* [Stated task]
Reproduce the listing below word for word, beginning with the line that contains "Where should I click to: Click the 2012" and continuing through its final line.

******

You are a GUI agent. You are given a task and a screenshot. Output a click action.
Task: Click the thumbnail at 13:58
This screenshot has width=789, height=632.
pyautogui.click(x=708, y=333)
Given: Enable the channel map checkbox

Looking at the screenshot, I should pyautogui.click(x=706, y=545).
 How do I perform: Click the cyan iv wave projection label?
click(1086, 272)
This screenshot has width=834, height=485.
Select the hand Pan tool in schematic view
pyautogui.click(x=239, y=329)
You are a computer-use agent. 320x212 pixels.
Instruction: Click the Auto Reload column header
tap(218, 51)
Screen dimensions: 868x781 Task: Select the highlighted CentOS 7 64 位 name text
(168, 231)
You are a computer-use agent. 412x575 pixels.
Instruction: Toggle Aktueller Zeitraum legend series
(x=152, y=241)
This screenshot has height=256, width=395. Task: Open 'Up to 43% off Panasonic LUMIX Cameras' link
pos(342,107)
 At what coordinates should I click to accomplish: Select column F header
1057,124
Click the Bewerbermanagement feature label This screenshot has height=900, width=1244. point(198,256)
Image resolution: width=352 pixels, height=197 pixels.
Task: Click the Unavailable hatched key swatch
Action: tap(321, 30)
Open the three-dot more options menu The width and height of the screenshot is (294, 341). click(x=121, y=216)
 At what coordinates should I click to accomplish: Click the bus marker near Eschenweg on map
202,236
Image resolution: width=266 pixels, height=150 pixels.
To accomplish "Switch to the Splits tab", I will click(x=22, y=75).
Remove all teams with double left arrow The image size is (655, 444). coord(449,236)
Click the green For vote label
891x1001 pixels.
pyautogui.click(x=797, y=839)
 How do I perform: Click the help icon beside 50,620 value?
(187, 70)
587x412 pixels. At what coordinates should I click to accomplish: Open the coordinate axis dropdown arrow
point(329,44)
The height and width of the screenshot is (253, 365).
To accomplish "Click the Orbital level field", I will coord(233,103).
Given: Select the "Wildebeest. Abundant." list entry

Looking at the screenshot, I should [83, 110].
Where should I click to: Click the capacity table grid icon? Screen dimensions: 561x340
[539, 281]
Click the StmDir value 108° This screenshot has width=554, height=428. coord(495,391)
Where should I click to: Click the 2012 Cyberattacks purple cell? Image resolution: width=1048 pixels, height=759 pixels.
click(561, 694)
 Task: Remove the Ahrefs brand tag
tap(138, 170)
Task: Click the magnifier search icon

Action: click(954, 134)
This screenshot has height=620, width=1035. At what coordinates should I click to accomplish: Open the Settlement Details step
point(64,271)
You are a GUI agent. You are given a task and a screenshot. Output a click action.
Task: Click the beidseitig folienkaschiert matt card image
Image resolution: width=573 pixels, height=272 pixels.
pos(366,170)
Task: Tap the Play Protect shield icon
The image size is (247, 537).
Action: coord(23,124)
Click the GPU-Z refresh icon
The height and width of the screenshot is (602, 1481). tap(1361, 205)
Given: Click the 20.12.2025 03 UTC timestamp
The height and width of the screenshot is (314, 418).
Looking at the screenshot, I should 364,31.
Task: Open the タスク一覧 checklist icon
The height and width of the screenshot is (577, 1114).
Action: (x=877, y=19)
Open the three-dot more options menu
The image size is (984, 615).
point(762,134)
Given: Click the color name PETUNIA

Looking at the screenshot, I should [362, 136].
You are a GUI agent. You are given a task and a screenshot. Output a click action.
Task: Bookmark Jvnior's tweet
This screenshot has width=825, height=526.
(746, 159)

******

* [Task solution]
Where should I click to: Click the 2012 Cyberattacks purple cell? Image resolution: width=1048 pixels, height=759 pixels.
click(561, 694)
 Task: Remove the Ahrefs brand tag
tap(138, 170)
Task: Click the magnifier search icon

Action: click(954, 134)
This screenshot has height=620, width=1035. At what coordinates should I click to accomplish: Open the Settlement Details step
point(64,271)
You are a GUI agent. You are given a task and a screenshot. Output a click action.
Task: Click the beidseitig folienkaschiert matt card image
Image resolution: width=573 pixels, height=272 pixels.
pos(366,170)
Task: Tap the Play Protect shield icon
The image size is (247, 537).
Action: coord(23,124)
Click the GPU-Z refresh icon
The height and width of the screenshot is (602, 1481). tap(1361, 205)
Given: Click the 20.12.2025 03 UTC timestamp
The height and width of the screenshot is (314, 418).
Looking at the screenshot, I should 364,31.
Task: Open the タスク一覧 checklist icon
The height and width of the screenshot is (577, 1114).
Action: (x=877, y=19)
Open the three-dot more options menu
The image size is (984, 615).
point(762,134)
Given: Click the color name PETUNIA

Looking at the screenshot, I should [362, 136].
You are a GUI agent. You are given a task and a screenshot. Output a click action.
Task: Bookmark Jvnior's tweet
This screenshot has width=825, height=526.
(746, 159)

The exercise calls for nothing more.